0
votes

We are trying to create a HIVE table which will include a sequence that will act as a unique identifier. This table will have data appended to it daily and we would like to keep the sequence running.

For the initial load we used 'org.apache.hadoop.hive.contrib.udf.UDFRowSequence' this will obviously not be enough for future keys as it always starts from 0.

We thought about storing the max key from the table before every run and then add it to the sequence on every load operation but can't seem to make it work in HIVE. The problem we are facing is we cannot save the result of a query into a variable

Ideally it would do the following (pseudo code):

  1. create temporary function row_sequence as 'org.apache.hadoop.hive.contrib.udf.UDFRowSequence';
  2. store the current table max sequence into a variable

    currentMaxSequence = "Select max(sequenceKey) as max from justAnyTable"

  3. Append the max sequence+ current sequence to the new rows

    INSERT INTO TABLE anotherTable SELECT currentMaxSequence + row_sequence() as sk, name from (SELECT name from test limit 10) n;

any ideas how this can be done, specifically how can we store a result set from a query (one value) and use it in another one, Hive doesn't seem to like this nested queries.

Thanks, Roy

2

2 Answers

2
votes

You can store the result of max in a variable. Try using following command:

hive -e 'select concat('set maxValue=',t.maxvalue) from (select max(columnName) from tableName) t' >> /path/to/directory/storeMaxValue.sql

Then for the next run, run this command first:

hive -f /path/to/directory/storeMaxValue.sql;

Your variable is now available in the session. But this thing will not help you. Instead of this you try to store your max result in a table then use the result of the table as a join in the successive runs.

1
votes

Use a join.

INSERT INTO TABLE anotherTable
SELECT n1.max + row_sequence() as sk, name 
from (SELECT name from test limit 10) n
join
(Select max(sequenceKey) as max from justAnyTable) n1

————

• **Exercise tasks**
1. Answer these about the Hive thread:
(a) Which class did the asker use for the initial load?
(b) In the first answer, which file receives the output of the hive -e command?
(c) What does the second answer tell the asker to use?
2. Reproduce the Hive thread word for word from "hive -f /path/to/directory/storeMaxValue.sql;" to "the successive runs.".

————

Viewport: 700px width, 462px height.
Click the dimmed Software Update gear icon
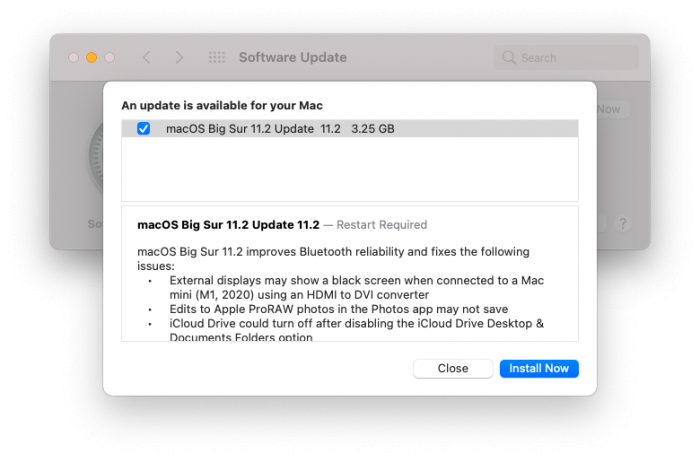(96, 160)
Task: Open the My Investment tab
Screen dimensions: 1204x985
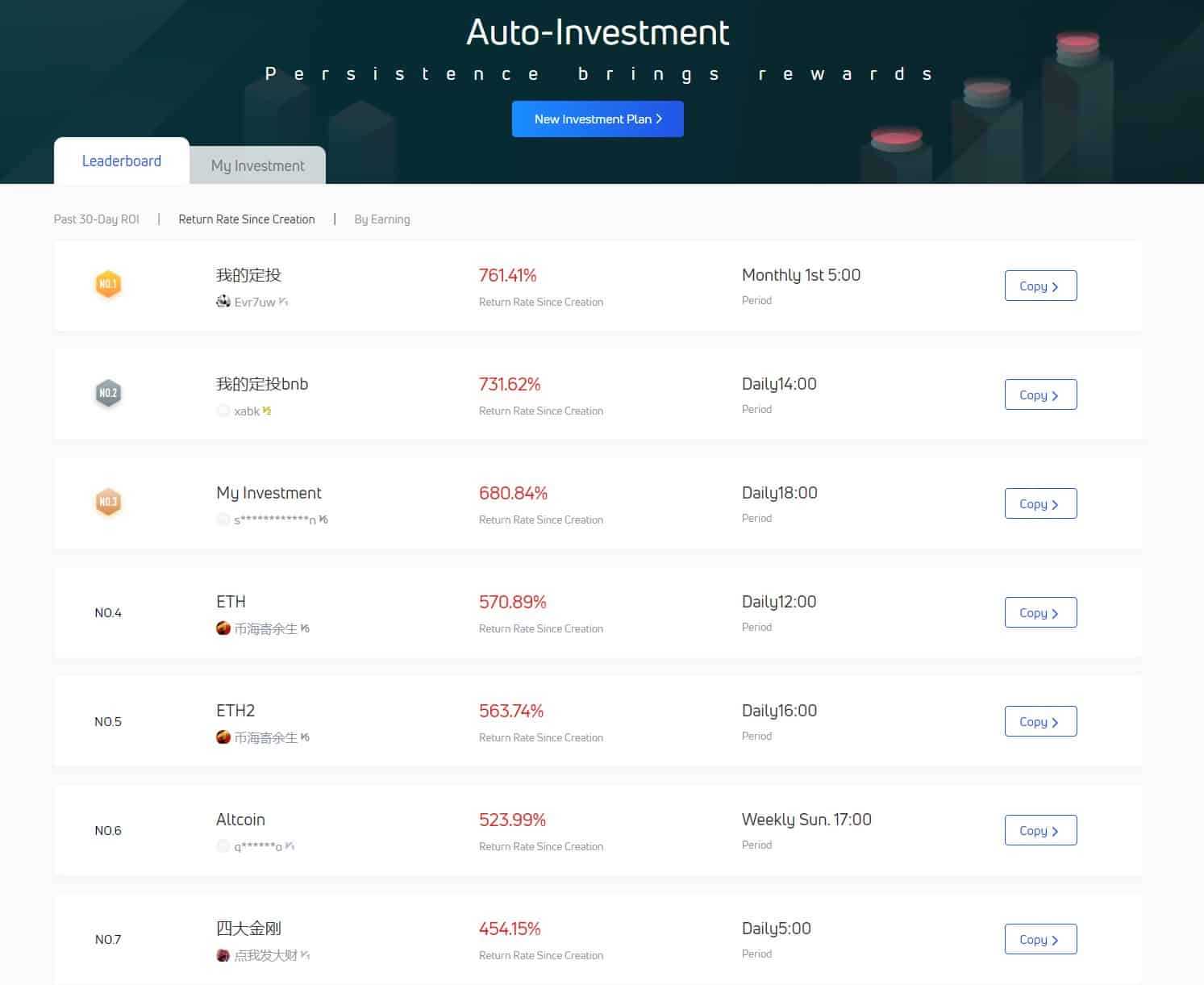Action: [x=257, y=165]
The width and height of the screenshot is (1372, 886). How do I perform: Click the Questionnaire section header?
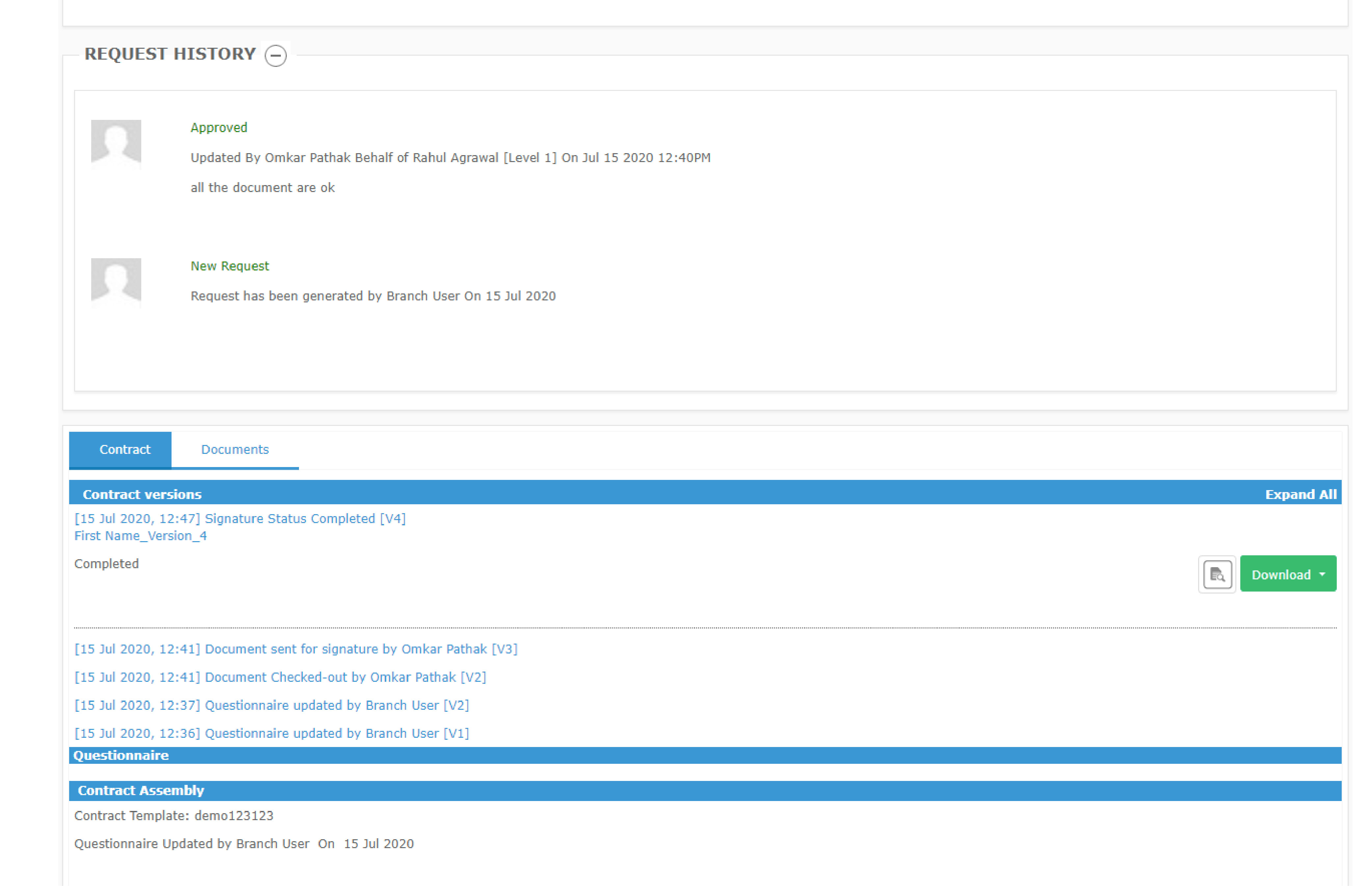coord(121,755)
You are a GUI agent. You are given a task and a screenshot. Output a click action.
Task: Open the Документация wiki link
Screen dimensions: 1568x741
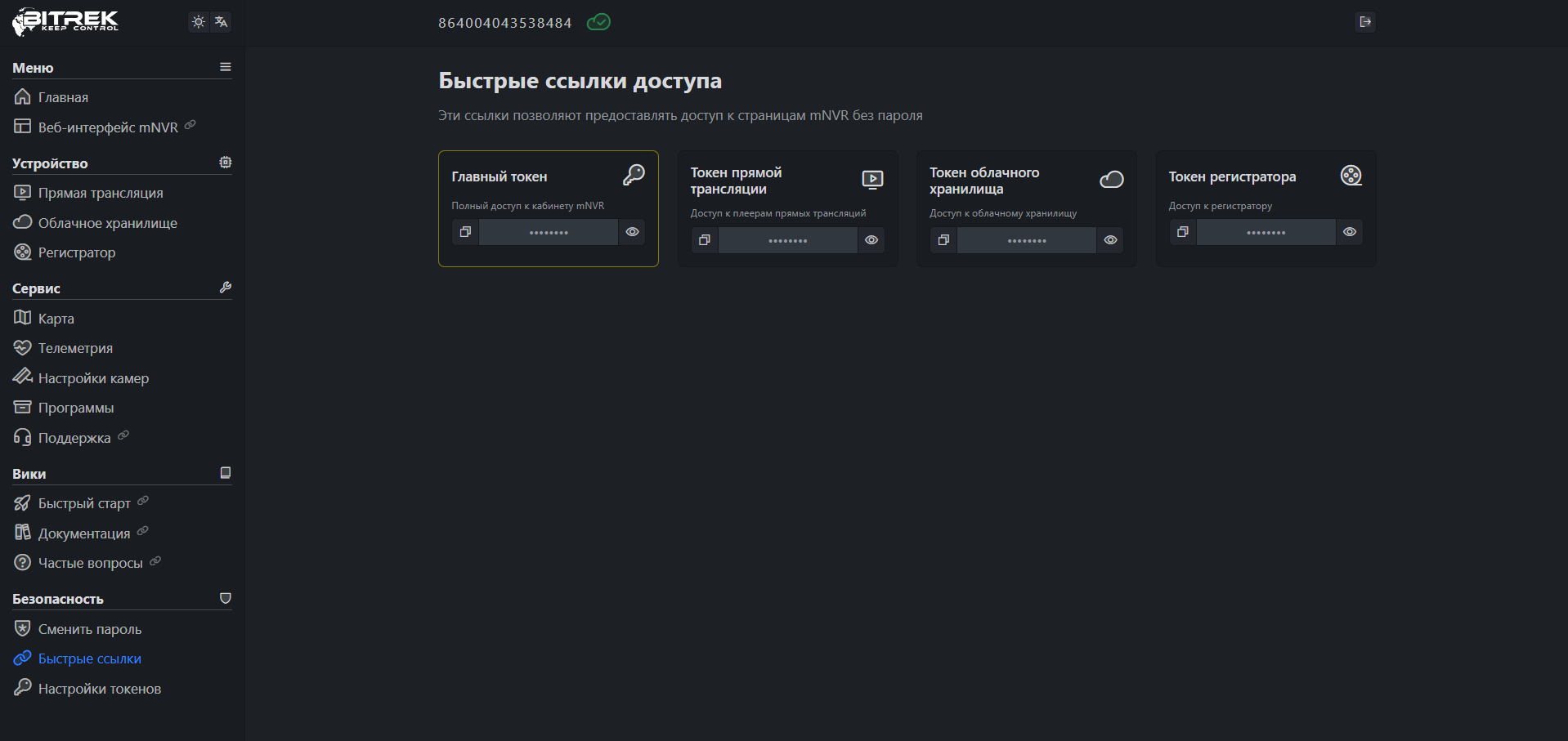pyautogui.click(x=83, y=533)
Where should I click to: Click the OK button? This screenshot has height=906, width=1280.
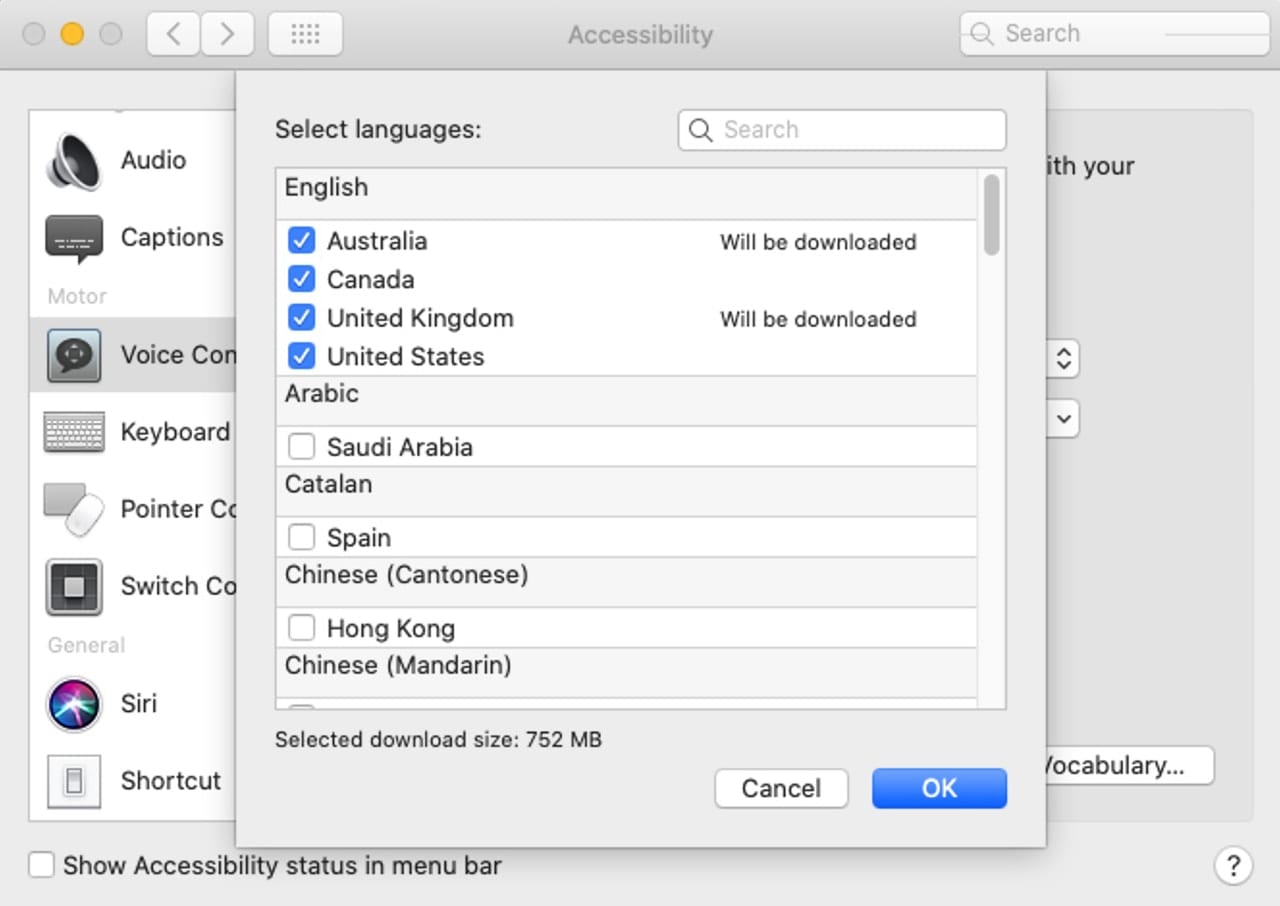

————

• **Task-by-task outputs**
1.
(a) org.apache.hadoop.hive.contrib.udf.UDFRowSequence
(b) /path/to/directory/storeMaxValue.sql
(c) A join.

2.
hive -f /path/to/directory/storeMaxValue.sql;

Your variable is now available in the session. But this thing will not help you. Instead of this you try to store your max result in a table then use the result of the table as a join in the successive runs.